Students react to the NFL anthem protests

Justin Schmithorst, Circulation Director

Students and student-athletes seem to have differing opinions on kneeling during the national anthem before NFL games.

Sophomore Brennan Brokaw said he didn’t object to the protest.

“They can do what they want. It’s fine,” Brokaw said. “I respect other people’s views, they can be against kneeling at the game, but they should respect those who support it.”

Brokaw said that he would kneel.

“Our current political climate is not friendly toward minorities, so I would kneel,” Brokaw said.

Senior Pitt-Johnstown student Rudy Gleixner also said he didn’t object to the protests either.

“I don’t see any problem with it because they’re doing it to try and start a revolution, not to disrespect anybody. I haven’t seen any of them do so.”

Gleixner said that he wouldn’t kneel.

“I personally would not, but I would support teammates that decide to,” Gleixner said.   

Sophomore student Jacob Caruso also agreed with the view. “They want to protest, they can do it,” Caruso said.

“(The) exercise is about civil rights. The original protest was about police brutality, not against the flag,” Caruso said.

The issue of kneeling is a national subject since it began.

Kneeling during the anthem began during the 2016 NFL preseason, when San Francisco 49ers quarterback Colin Kaepernick knelt during a preseason game against the Green Bay Packers on Aug. 26, 2016.   

During the season, a number of players knelt. In week one alone, 11 players kneeled, per a CBS Sports article.

The protests have continued into the 2017 season.

On Sept. 22, President Donald Trump commented on the kneeling during the anthem, calling it disrespectful and saying that owners should fire players for kneeling, according to a CBS News article. Trump also encouraged fans to walk out as well.

On Sept. 24, the entire Pittsburgh Steelers team, except for left tackle Alejandro Villanueva, was in the locker room during the national anthem before a game against the Chicago Bears.

Villanueva served in the army as an Army Ranger and stood to be a “middle ground,” according to the article.

On Oct. 8, Vice President Mike Pence walked out of an Indianapolis Colts game because players knelt during the anthem. Pence did not want to dignify the protests, according to a CNN article.

Interviewed student-athletes were more in agreement with the President’s view of the kneeling being disrespectful.

Junior Pitt-Johnstown baseball player Danny Clark said that he thought the protests were disrespectful.

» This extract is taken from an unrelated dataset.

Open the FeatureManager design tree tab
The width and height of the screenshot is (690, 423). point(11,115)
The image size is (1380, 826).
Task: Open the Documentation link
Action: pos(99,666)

“I believe the players kneeling are very disrespectful to our flag and to the soldiers fighting for our country and for veterans that were killed in war to give us freedom,” Clark said.

Clark said that he would not kneel for the anthem.

Clark is joined by Pitt-Johnstown junior softball player Ashley Shor and sophomore baseball player Devon Walker in his view against kneeling.

“I believe that everyone has their right to protest, but I don’t think it’s necessary to protest during the national anthem. If you want to exercise your rights, there’s a more appropriate time and place for that,” Shor said.

Walker said that he disagrees with the players kneeling, and that it shows disrespect to those who have served in the armed forces.

“I really don’t agree with the fact that players are kneeling. I believe that it shows disrespect to those who have served this country. I believe this because of mygrandfather’s opinion from him fighting in the Army,” Walker said.

All of the student-athletes said that they haven’t seen any of their teammates kneeling during the anthem.

Clark, Shor, and Gleixner said that, despite the kneeling, this does not affect their viewership of NFL games.

“It doesn’t affect the quality of the game,” Gleixner said.

Both Caruso and Brokaw said that they do not watch the NFL.

Clark said that he believes that the kneeling has drastically affected viewership.

“I believe it changed how I watch big time because who wants to go to an event or watch an event where  the players disrespect the flag? I know I wouldn’t,” Clark said.

Both Brokaw and Clark weighed in on different views of patriotism and exercising civil rights.  

“Without the freedom the soldiers and veterans gave us, then they wouldn’t be able to play football. I believe it’s unpatriotic and there are other ways to protest,” Clark said.